## EXTRAIT À LIRE
Une main anonyme avait alors écrit:

         "Bien que blessée à mort, la vielleuse joue encore !"

Avant les dernières transformations qui ont contribué à enlaidir l'établissement, l'inscription suivante trônait au-dessus de la vielleuse:

           "Malgré Bertha qui la blessa le 9 juin1918, elle n'a jamais cessé de jouer l'hymne de la victoire !"

 

Cette "Fanchon la vielleuse" a exercé son art dans le quartier du Temple et a eu un succès considérable. Bien que née à Paris le 14 mars 1737, elle se faisait passer pour savoyarde en gardant ses habits traditionnels, en parlant son dialecte gavot, et avec son mouchoir noué sous le menton (coiffure appelée aujourd'hui encore une "Fanchon" ou "coiffure à la marmotte" car les vielleuses savoyardes étaient souvent montreuses de marmottes)

Un mouchoir ou un fichu entoure la tête . Les extrémités sont nouées au-dessus du front ou sous le cou et les pointes de cette  coiffure rappellent les oreilles de la marmotte. La reine de France Marie Leczinska était coiffée d'un bonnet de dentelle blanche maintenu par une "marmotte" en dentelle noire.

De façon plus péjorative, "marmotte" était l'un des nombreux termes désignant les prostituées dans la langue française (cette profession était occasionnellement exercée par de jeunes savoyardes). 

La "marmotte" était également le nom attribué aux caisses en bois portées par les colporteurs des vallées alpines dans lesquelles ils transportaient leurs articles : mercerie, almanachs, etc ...

Revenons à Fanchon. Elle faisait croire qu'elle arrivait de sa Savoie natale et une véritable légende s'est créée

autour de sa personne au point d'inspirer de nombreux vaudevilles et des comédies. Je n'en citerai que quelques unes:

Fanchon la vielleuse, par Bouilly et Pain (en 1800),

La vielleuse du boulevard (en 1803)

## TÂCHE DEMANDÉE 1
Dans l'extrait sur Fanchon la vielleuse, réécrivez sous forme de liste le paragraphe qui commence par « Cette "Fanchon la vielleuse" a exercé son art », en conservant ses faits essentiels.
## TÂCHE DEMANDÉE 2
Reprenez l'extrait sur Fanchon la vielleuse à la suite de sa dernière ligne et poursuivez-le.

## RELEVÉ
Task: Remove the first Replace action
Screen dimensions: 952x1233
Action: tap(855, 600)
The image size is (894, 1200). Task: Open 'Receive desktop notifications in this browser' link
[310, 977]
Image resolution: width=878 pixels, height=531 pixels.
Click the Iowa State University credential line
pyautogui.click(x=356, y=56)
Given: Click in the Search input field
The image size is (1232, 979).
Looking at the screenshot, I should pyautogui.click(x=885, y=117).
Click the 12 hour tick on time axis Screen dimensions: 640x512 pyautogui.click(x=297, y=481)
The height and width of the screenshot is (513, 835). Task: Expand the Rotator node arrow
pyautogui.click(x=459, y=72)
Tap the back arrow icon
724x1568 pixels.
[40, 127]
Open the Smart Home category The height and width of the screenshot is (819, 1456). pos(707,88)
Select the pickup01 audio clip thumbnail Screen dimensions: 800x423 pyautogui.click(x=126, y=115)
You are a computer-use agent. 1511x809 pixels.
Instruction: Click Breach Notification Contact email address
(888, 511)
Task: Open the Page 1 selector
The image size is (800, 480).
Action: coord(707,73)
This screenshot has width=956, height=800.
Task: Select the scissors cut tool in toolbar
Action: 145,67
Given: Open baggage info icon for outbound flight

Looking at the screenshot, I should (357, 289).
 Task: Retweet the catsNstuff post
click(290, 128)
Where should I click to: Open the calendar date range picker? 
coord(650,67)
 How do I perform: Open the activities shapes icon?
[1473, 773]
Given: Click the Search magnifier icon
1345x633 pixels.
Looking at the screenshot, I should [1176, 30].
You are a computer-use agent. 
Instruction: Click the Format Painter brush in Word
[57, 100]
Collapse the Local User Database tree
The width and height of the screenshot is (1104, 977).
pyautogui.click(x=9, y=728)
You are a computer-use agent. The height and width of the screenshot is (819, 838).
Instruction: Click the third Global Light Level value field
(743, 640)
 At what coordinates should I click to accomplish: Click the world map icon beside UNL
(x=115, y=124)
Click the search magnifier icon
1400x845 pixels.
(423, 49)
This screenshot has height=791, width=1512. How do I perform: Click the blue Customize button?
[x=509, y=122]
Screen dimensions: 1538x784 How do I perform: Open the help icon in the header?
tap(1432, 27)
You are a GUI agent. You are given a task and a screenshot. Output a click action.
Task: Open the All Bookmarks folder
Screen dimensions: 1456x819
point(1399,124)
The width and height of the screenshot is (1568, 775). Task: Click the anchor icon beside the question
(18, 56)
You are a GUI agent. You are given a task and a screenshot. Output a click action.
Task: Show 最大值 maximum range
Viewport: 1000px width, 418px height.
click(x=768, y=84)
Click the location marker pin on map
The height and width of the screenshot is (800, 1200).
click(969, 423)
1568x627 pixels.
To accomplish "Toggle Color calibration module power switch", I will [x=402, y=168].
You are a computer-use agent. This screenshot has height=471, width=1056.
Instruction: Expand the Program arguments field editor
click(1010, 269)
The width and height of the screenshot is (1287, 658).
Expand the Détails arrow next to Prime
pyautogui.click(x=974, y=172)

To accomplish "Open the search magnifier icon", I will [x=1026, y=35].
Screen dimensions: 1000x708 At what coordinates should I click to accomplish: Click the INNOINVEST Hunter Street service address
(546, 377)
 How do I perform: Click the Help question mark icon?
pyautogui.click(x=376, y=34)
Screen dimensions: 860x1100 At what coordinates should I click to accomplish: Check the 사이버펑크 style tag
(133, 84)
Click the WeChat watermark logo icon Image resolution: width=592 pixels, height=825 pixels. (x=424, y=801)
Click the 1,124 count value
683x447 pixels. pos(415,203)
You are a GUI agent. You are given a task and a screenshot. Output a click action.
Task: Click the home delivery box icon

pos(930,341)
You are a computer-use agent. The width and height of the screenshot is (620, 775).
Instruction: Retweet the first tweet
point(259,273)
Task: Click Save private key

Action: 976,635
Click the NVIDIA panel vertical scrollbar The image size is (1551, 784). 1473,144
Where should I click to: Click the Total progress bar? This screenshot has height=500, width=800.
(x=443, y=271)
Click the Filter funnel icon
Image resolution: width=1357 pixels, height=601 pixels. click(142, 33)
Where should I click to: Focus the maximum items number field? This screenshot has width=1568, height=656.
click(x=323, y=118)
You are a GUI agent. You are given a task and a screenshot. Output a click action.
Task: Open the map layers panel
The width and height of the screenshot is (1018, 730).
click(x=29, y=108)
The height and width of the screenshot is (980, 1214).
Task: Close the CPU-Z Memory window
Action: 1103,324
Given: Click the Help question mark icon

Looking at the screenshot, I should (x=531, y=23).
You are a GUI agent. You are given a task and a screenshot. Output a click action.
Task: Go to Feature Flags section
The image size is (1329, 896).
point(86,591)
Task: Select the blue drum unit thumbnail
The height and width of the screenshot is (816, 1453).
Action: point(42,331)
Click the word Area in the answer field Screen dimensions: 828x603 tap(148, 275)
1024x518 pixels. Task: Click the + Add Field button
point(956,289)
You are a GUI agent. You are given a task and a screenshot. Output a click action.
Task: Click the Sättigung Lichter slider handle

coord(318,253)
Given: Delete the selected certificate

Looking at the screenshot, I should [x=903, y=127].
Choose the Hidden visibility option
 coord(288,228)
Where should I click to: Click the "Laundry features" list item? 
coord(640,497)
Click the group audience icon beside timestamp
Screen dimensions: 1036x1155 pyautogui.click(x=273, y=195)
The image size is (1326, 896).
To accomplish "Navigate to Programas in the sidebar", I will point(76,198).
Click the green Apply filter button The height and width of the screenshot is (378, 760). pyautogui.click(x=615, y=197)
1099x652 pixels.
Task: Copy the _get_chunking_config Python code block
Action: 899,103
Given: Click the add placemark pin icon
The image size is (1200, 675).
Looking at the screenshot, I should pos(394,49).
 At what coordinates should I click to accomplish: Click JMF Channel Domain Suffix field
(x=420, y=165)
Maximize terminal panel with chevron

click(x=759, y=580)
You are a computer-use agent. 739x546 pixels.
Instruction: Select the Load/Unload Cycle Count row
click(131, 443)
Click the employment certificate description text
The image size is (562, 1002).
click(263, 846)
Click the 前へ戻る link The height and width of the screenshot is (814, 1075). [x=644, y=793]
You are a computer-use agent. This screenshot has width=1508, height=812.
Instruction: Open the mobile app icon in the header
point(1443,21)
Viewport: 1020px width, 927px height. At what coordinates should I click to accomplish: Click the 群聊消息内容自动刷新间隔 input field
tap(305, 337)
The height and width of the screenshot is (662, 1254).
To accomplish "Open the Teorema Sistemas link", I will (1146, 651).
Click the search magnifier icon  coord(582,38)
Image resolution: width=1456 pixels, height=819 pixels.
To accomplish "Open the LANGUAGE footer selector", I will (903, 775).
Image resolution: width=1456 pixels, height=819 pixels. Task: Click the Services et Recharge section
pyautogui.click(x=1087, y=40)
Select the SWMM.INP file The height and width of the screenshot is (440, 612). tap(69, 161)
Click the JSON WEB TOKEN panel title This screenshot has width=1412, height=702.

## RÉSULTAT DE L'EXERCICE 1
- Fanchon la vielleuse a exercé son art dans le quartier du Temple, avec un succès considérable.
- Née à Paris le 14 mars 1737, elle se faisait passer pour savoyarde.
- Pour cela, elle gardait ses habits traditionnels, parlait le dialecte gavot et portait son mouchoir noué sous le menton.
- Cette coiffure s'appelle encore aujourd'hui une « Fanchon » ou une « coiffure à la marmotte », car les vielleuses savoyardes étaient souvent montreuses de marmottes.

## RÉSULTAT DE L'EXERCICE 2
La Fanchonnette, opéra-comique en trois actes,

La fille de Fanchon, 

                                            liste non limitative !  .... Un couplet de la comédie en trois actes:

 

Aux montagnes de la Savoie

Je naquis de pauvres parents,

Voilà qu'à Paris on m'envoie,

Car nous étions beaucoup d'enfants

Je n'apportais, hélas, en France,

Que mes chansons, quinze ans, ma vielle et l'espérance .

 

La légende !

                           " Née de pauvres parents aux montagnes de la Savoie, selon la chanson qu'ils mettaient dans sa bouche, Fanchon serait venue à Paris n'apportant pour tout bagage que "quinze ans , sa vielle et l'espérance " . Par bonheur ses quinze ans avaient de beaux  yeux, une bouche charmante, des bras mignons, une main potelée; et, ainsi pourvue, la petite vielleuse ne pouvait manquer d'enchanter en même temps toutes les oreilles et tous les yeux. Mais elle était aussi vertueuse que belle. Amie des grands seigneurs et des poètes célèbres, en tout bien tout honneur, elle ne profitait de ses relations, comme de la fortune acquise par ses talents, que pour protéger l'innocence, et après avoir épousé un colonel déguisé en artiste, elle finissait par quitter son brillant hôtel de Paris pour retourner au village".

 

Hélas, la vérité est bien différente de la légende !

Qui était réellement cette diva du XVIII e siècle"Fanchon la vielleuse", de son vrai nom "Françoise CHEMIN" était la fille de Laurent CHEMIN, montreur de lanterne magique, de marmottes , joueur de vielle, "gagne-deniers" (douze métiers, treize misères !), né à "Saint-Etienne" du diocèse de NICE (pour ne pas nommer Saint-Dalmas, petit village parfaitement inconnu, du bout du monde !)

Elle vit le jour rue Mouffetard le 14 mars 1737et fut baptisée le 15 mars  dans la paroisse de Saint-Jean du Haut-Pas. Son parrain fut Jacques BERNARD, "Savoyard de la comté de NICE" et sa marraine Françoise BERNARD, qui lui a procuré un prénom.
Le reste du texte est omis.